03/05/2010

O lixo e a ideias

A imagem é clássica. Diante de uma máquina de escrever, o indivíduo lida freneticamente em busca de mais um texto. Ao seu lado jaz um monturro de folhas, restos de uma crônica, de uma reportagem, de uma obra qualquer que jamais será lida. O relógio, que em situações normais marca com lentidão a passagem do tempo, parece mesmo conspirar e avança avidamente devorando os segundos com uma pressa incomum em construir o futuro. Não há no mundo alguém que se atreva a escrever que mais dia, menos dia não se encontre no centro desta cena.
Hoje, porém, nem há mais o charme do papel amassado, do monte abarrotando o lixo. As máquinas de escrever são peças de museu. A produção é diretamente na tela, na fria e límpida tela luminosa do computador. Nestes dias de vida virtual, a ferramenta de busca é a salvação da lavoura. O Google, criado em 1996 pelos estudantes Larry Page e Sergey Brin para um projeto de doutorado, é o grande difusor de ideias do mundo. Digite qualquer coisa e encontre uma sugestão em segundos. Claro, o alerta deve ser feito, nem todas as sugestões apresentam qualidade. Há, no mundo da net, muita quantidade e também muito lixo.

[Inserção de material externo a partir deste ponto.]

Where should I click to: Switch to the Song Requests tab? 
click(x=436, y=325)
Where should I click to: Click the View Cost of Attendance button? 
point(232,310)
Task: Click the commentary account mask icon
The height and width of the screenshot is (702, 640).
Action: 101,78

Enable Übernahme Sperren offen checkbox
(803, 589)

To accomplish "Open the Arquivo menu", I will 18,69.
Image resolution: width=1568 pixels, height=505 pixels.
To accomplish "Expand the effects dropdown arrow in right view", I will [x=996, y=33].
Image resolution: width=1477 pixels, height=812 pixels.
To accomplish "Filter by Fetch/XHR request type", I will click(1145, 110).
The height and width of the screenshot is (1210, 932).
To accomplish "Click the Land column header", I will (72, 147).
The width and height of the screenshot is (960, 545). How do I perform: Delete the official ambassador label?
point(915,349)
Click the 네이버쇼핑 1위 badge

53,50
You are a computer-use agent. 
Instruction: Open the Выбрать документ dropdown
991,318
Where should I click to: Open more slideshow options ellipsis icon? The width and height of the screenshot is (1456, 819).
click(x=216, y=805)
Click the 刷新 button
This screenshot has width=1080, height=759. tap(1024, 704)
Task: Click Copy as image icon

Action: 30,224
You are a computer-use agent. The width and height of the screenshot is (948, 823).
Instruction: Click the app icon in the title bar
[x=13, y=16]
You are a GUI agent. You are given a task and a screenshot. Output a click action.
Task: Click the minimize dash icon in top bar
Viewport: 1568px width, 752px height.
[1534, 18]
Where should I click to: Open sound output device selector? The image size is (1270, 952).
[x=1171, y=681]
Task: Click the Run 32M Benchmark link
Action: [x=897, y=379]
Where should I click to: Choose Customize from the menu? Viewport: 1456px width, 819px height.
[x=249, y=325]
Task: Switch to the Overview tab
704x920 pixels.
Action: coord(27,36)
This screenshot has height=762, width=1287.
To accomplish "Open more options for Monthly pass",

Nesta época, que antecede as eleições então, nem se fala. O lixo tem sido escarafunchado de tal forma que vira matéria-prima para requentar e esquentar ainda mais o debate. Tenho recebido e-mails aos montes, com o pretenso fim de esclarecer sobre biografias dos candidatos favoritos à corrida presidencial. Não por coincidência, concentram as virtudes todas em um só nome. O outro é o próprio demônio em pessoa. Um é o santo. O outro é o capeta. Um é a solução. O outro o fim de tudo. Um é uma folha límpida, alva, sem máculas. O outro é o imprestável papel amassado do escritor sem ideias.
Diante de tanta diferença assim, nem a própria mãe do candidato do mal votaria nele, se visse tudo o que se fala a respeito do seu pupilo. Ora, convenhamos. Já passamos por poucas e boas neste país. Já tivemos governo com muita força e pouca moral. Já tivemos governantes que prometeram tirar o país do caos e o afundaram mais ainda. O certo é que ninguém vai corresponder a todas as expectativas. Ninguém passará incólume. Sempre teremos gente que gosta e gente que desgosta das ações governamentais. O que me apoquenta é que alguns dos meus contatos acreditam que estão contribuindo para a democracia, para o esclarecimento da população, para a melhoria do debate eleitoral espalhando sacolas de lixo virtual em forma de e-mail. Vejam bem, o lixo diário, produzido para a nossa manutenção ao menos pode ser reciclado, pode gerar renda. O lixo virtual, por sua vez, somente emperra as comunicações, entrava o processo e dificulta o entendimento das coisas. É uma obrigação dos indivíduos bem intencionados primar pela verdade. E a verdade nunca estará em cima de um só nome, de um só candidato, de uma só corrente.
O país aos menos parece ter chegado a uma maturidade tal em que as estruturas estão postas e vão funcionar sendo um ou outro o timoneiro. É certo que um poderá contribuir de uma forma e o outro de forma diversa. Porém, não será o próximo ou a próxima presidente que vai enterrar ou salvar o país. Custo muito a crer no desastre. O Brasil, levando-se em conta os depoimentos divulgados pela imprensa nacional e de todo o mundo, parece ter conquistado um lugar ao sol nos últimos anos, resultado de uma marcha perseverante. Não só, mas também, pela contribuição especialmente dos dois últimos presidentes, pelo seu empresariado, pelos seus pensadores e pelo seu povo. Pensar sobre isso, desapaixonadamente, talvez seja mais importante do que espalhar lixo pela rede.